## Excerpted text
++++++

Here it is.  You can click HERE to go to the book’s landing page.

 

The 10 Hardest Parts of the Funeral Industry

Caleb Wilde (@caleb_wilde) • Instagram photos and videos (1)

This was a staged photo.

Each and every job has its hard parts. Here are 10 aspects of the funeral industry that I find difficult.

One. The Silence

Silence is the voice of death. It’s antithetical to the pursuit of Americans.  Most of us are programmed to want answers to our questions, truth to our doubts, words to our emptiness and meaning to our voids. But when I’m sitting with a family making arrangements for their dead loved one’s funeral, sometimes I look them in the eye, I say “I’m sorry for your loss”, and then comes the most difficult of all things: the absence of answers, the lack of truth, the void of our existence and the silence of death. We just sit, acknowledge the silence, and embrace the sacred moment.

Two. The Money

Aside from the silence, tallying up the bill is always difficult for me. It’s not that our funeral home is expensive. We pride ourselves on being the least expensive funeral home in our area. It’s not that we’re trying to rip people off. We do believe our prices are fair and honest. It’s just that bringing up money when we’re talking about death seems like sacrilege. Sure, we have to pay our bills. Sure, paychecks are good. It’s just difficult for me, and I imagine many other funeral directors as well, to capitalize on death.

Three. Flirting

Having mature women flirt with me is … not that difficult. Yeah, I actually like that part. What funeral director doesn’t mind the occasional, “If I was 40 years younger” comment?

Four. Tragic deaths

These are the kind of deaths that come home with us.   You just can’t help it. There’s not a funeral director that isn’t affected by the death of a child, the car accident, the overdose or the suicide.

++++++

## Raw data
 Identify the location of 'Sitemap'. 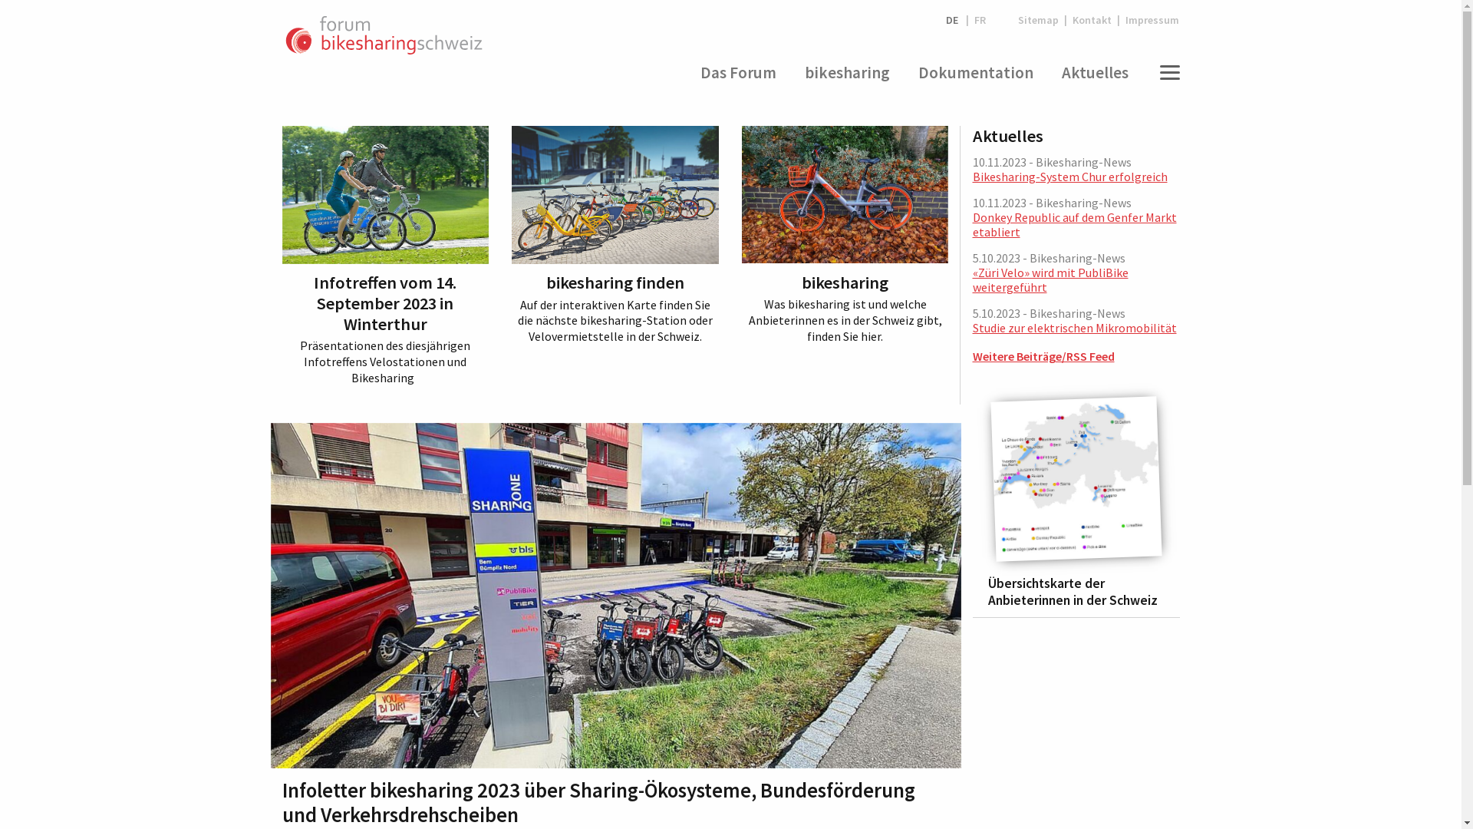
(1038, 20).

++++++

## Work task
Revise the text on the hardest parts of the funeral industry, starting with "One. The Silence" and going on through "the sacred moment.", so that "household" takes the place of "family". Work from the text alone.

## Response to this exercise
One. The Silence

Silence is the voice of death. It’s antithetical to the pursuit of Americans.  Most of us are programmed to want answers to our questions, truth to our doubts, words to our emptiness and meaning to our voids. But when I’m sitting with a household making arrangements for their dead loved one’s funeral, sometimes I look them in the eye, I say “I’m sorry for your loss”, and then comes the most difficult of all things: the absence of answers, the lack of truth, the void of our existence and the silence of death. We just sit, acknowledge the silence, and embrace the sacred moment.